» **Listed records**:
§

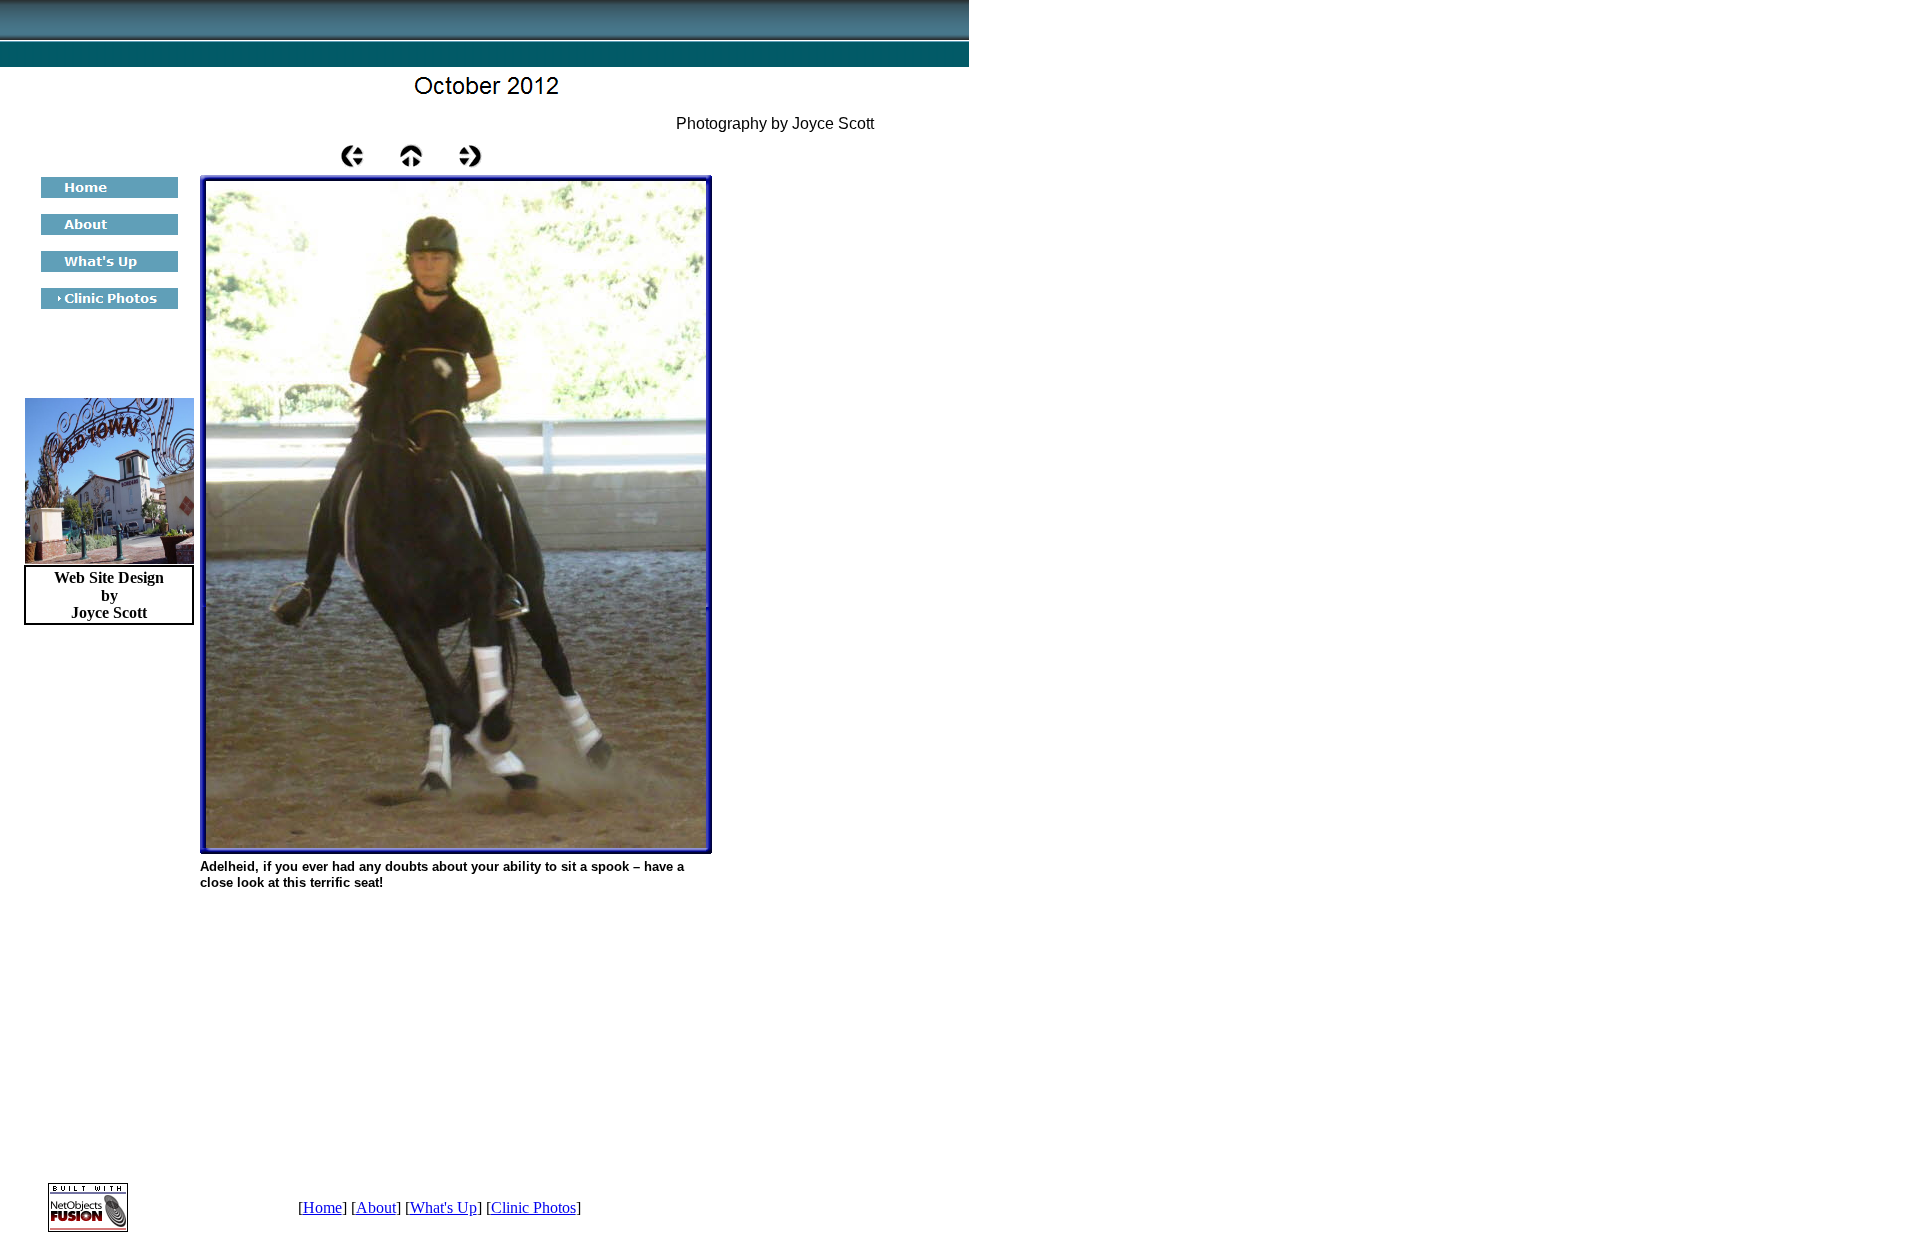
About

§

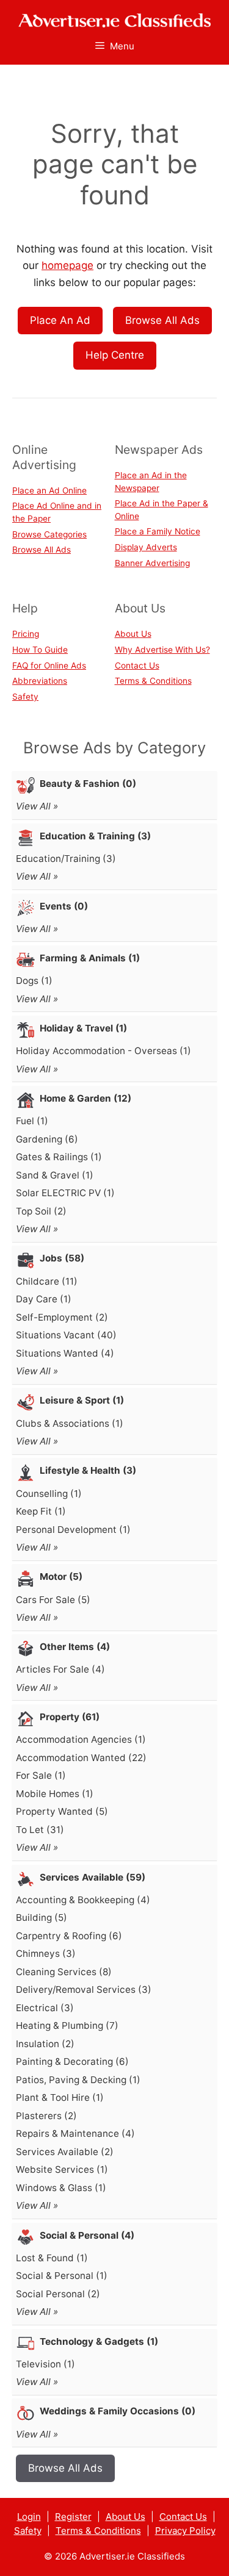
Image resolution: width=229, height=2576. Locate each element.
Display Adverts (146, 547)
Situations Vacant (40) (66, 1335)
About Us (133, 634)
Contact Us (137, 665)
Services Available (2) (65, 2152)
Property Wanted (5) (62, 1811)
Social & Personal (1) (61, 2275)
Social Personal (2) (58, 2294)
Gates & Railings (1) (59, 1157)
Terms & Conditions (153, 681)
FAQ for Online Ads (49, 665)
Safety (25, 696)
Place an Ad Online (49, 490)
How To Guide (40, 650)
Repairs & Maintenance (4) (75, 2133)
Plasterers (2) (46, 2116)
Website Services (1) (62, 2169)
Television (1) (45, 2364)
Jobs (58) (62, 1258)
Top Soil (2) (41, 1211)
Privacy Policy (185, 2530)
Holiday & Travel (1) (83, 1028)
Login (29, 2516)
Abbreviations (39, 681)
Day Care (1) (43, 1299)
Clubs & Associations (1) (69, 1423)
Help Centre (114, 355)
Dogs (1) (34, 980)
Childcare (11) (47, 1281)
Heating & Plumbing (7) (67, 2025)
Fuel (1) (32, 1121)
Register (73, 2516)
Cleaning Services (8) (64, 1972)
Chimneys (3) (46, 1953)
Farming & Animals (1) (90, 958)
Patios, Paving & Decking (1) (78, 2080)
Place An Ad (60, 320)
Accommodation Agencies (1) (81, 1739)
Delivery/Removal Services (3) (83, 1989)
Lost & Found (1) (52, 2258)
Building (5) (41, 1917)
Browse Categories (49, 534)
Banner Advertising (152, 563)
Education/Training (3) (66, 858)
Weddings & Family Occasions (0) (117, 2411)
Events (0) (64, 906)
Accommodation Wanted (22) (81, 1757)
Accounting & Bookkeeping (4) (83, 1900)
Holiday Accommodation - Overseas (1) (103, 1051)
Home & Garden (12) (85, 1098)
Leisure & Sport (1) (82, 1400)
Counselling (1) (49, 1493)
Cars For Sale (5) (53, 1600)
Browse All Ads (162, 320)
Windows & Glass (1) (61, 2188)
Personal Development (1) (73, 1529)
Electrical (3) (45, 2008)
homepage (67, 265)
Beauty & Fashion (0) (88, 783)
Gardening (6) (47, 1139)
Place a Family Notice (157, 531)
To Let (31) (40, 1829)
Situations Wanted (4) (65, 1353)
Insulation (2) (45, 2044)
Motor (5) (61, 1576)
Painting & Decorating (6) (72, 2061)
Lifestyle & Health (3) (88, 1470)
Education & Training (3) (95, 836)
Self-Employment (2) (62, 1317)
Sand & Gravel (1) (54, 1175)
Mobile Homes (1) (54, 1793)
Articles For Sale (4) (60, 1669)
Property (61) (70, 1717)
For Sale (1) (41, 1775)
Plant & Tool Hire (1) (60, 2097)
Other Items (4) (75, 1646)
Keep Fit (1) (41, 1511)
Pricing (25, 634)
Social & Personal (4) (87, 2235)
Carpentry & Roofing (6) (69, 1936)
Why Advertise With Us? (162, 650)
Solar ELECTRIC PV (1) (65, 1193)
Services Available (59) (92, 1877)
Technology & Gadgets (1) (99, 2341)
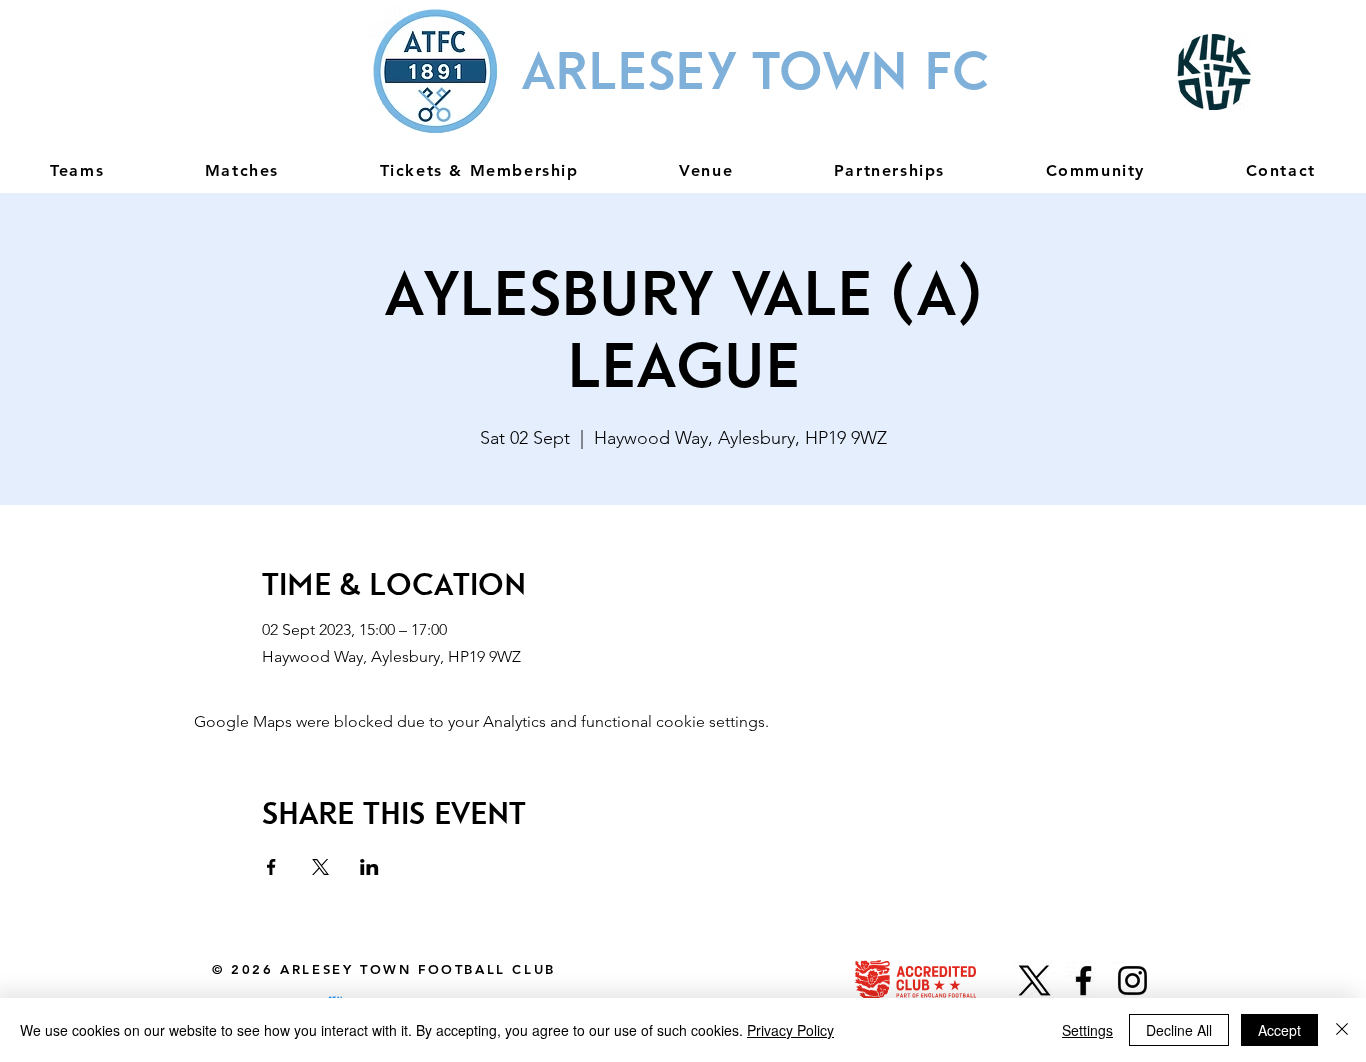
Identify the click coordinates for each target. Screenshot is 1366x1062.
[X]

§

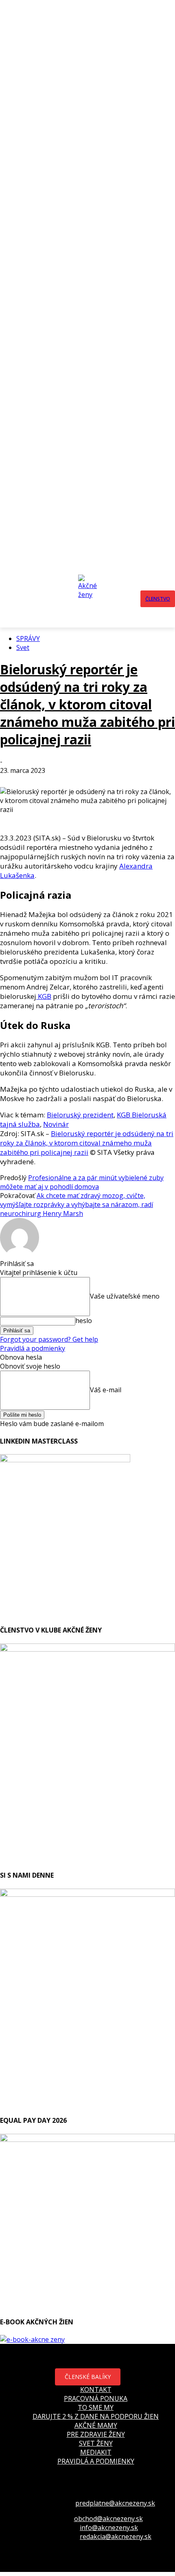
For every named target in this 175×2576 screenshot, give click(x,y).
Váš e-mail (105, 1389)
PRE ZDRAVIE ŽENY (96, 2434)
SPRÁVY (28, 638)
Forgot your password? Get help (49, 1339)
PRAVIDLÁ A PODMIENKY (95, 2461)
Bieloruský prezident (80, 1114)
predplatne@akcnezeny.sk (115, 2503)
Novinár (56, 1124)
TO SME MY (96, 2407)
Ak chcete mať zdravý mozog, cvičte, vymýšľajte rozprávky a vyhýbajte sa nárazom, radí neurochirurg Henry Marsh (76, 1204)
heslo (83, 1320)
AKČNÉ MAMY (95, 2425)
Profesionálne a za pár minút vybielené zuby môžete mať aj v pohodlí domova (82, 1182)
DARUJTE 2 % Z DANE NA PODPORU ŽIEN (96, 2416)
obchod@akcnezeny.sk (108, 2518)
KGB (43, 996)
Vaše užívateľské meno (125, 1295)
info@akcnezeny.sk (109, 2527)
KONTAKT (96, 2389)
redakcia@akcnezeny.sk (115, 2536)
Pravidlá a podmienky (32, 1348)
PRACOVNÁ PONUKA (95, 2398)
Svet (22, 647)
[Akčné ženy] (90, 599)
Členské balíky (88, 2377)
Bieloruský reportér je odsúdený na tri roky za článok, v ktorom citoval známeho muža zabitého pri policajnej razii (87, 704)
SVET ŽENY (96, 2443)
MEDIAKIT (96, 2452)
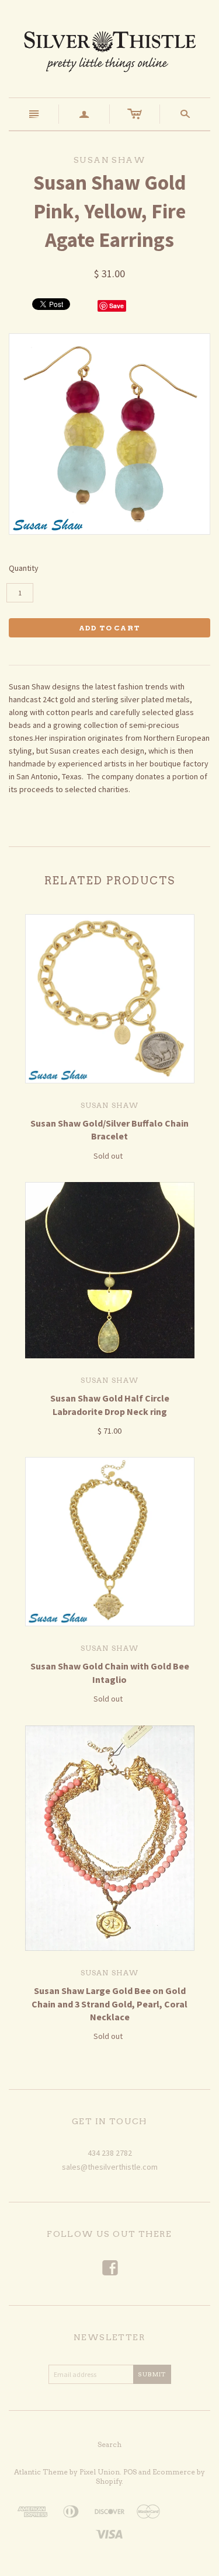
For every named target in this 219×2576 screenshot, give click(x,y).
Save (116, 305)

§

» **Work instruction**: Give back, exactly and without pictures, the stretch of the records above from the line containing "PRAVIDLÁ A PODMIENKY (95, 2461)" through the line containing "Save (116, 305)", with both end lines included.

» **Response**:
PRAVIDLÁ A PODMIENKY (95, 2461)
Bieloruský prezident (80, 1114)
predplatne@akcnezeny.sk (115, 2503)
Novinár (56, 1124)
TO SME MY (96, 2407)
Ak chcete mať zdravý mozog, cvičte, vymýšľajte rozprávky a vyhýbajte sa nárazom, radí neurochirurg Henry Marsh (76, 1204)
heslo (83, 1320)
AKČNÉ MAMY (95, 2425)
Profesionálne a za pár minút vybielené zuby môžete mať aj v pohodlí domova (82, 1182)
DARUJTE 2 % Z DANE NA PODPORU ŽIEN (96, 2416)
obchod@akcnezeny.sk (108, 2518)
KGB (43, 996)
Vaše užívateľské meno (125, 1295)
info@akcnezeny.sk (109, 2527)
KONTAKT (96, 2389)
redakcia@akcnezeny.sk (115, 2536)
Pravidlá a podmienky (32, 1348)
PRACOVNÁ PONUKA (95, 2398)
Svet (22, 647)
[Akčné ženy] (90, 599)
Členské balíky (88, 2377)
Bieloruský reportér je odsúdený na tri roky za článok, v ktorom citoval známeho muža zabitého pri policajnej razii (87, 704)
SVET ŽENY (96, 2443)
MEDIAKIT (96, 2452)
For every named target in this 219×2576 screenshot, give click(x,y).
Save (116, 305)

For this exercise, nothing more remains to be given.